## [Exercise description]
Excluding pictures, reproduce word for word the lines from the one containing "Instruction: Click the" through the end of the material below.

⁂

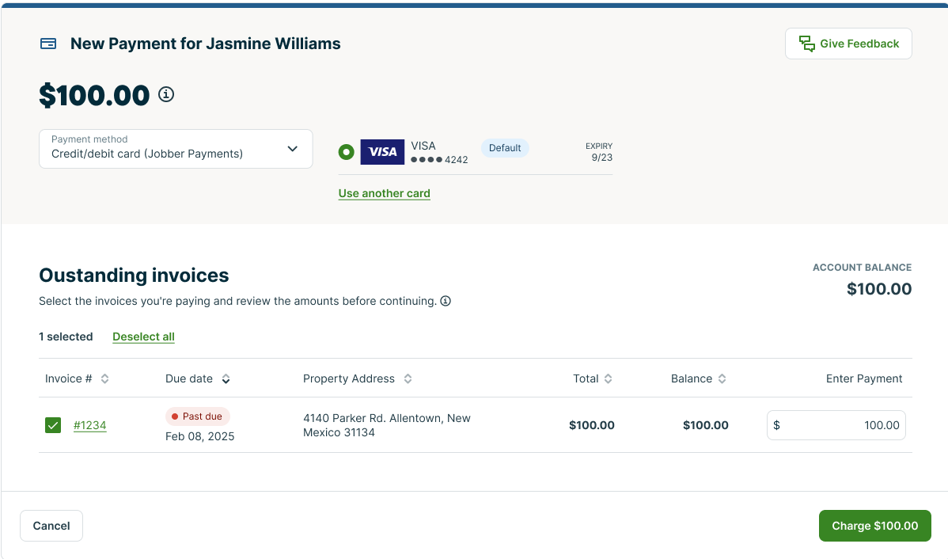948x559 pixels.
Task: Click the Default badge on the Visa card
Action: click(505, 148)
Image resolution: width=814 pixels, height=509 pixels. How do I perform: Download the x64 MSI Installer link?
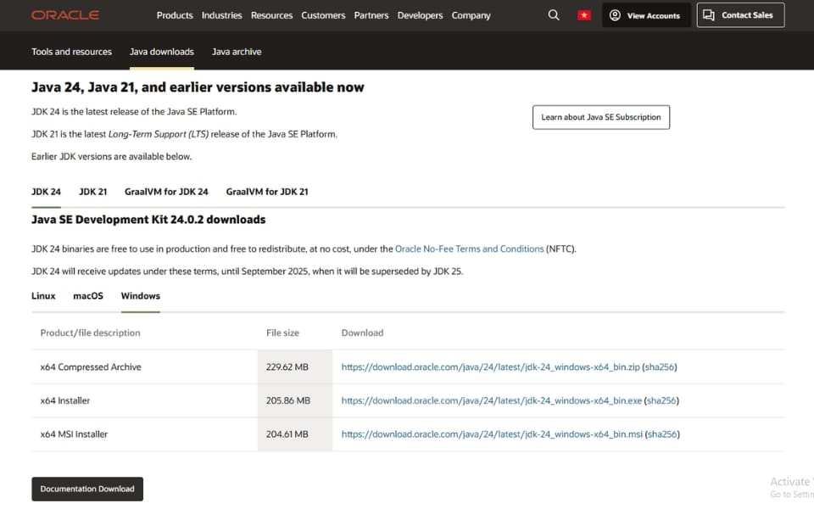[x=492, y=434]
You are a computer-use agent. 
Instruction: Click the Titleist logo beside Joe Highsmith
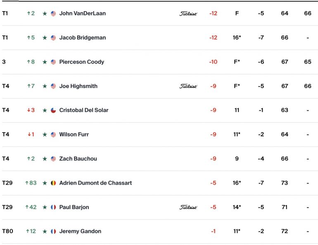[188, 86]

⁂

## [Written solution]
Instruction: Click the Titleist logo beside Joe Highsmith
[188, 86]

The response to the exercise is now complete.